The 9,088 young officers working in England and Wales in 2009-2010 dropped to 4,758 in 2011-2012.
The sharpest drops of nearly two-thirds were reported by police forces in Cleveland, North Wales and Staffordshire, according to figures obtained by a Freedom of Information request by BBC Radio 4's The World This Weekend.
In 2012 overall policing numbers hit their lowest in nine years, with around 10,000 fewer police officers than two years ago, following budget cuts which have slowed recruitment.
The largest decrease over the period was of 74% in Cleveland.
A spokesman for the force explained that its recruitment freeze would 'inevitably' impact on its share of officers in the lower age bracket, from which it mainly recruits.
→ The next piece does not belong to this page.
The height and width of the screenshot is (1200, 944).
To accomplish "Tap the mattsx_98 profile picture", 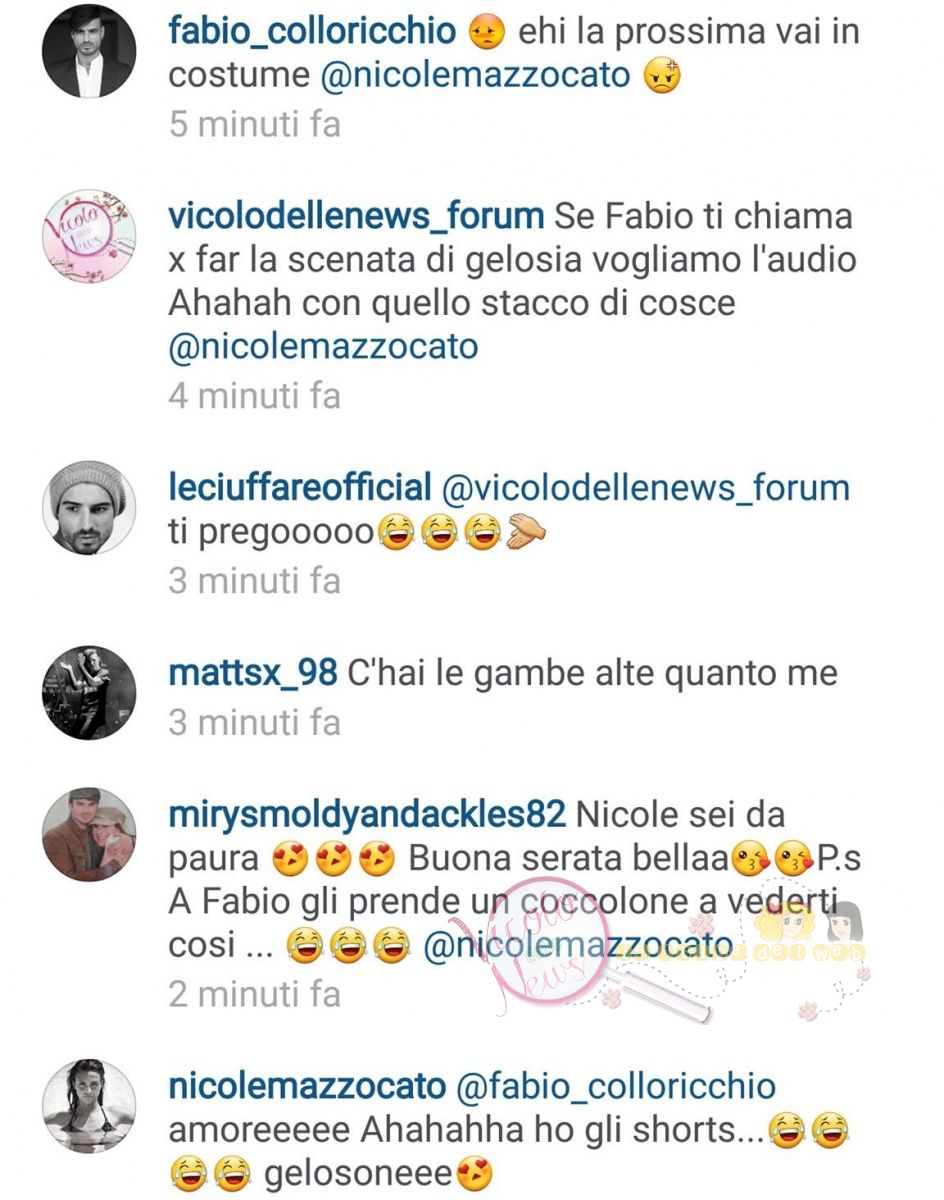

"The reason for the change in the age profile of our officers is pretty simple," a spokesman for police and crime commissioner Barry Coppinger told the BBC.
"It is because we have not recruited officers for the past three years - a direct consequence of the funding reductions imposed through the Comprehensive Spending Review.
"In the past we have tended to recruit people between 21 and 25, so the recruitment freeze will inevitably have reduced the share of officers at the lower age bracket."
He added that the trend is likely to continue until it has the money to begin recruiting again.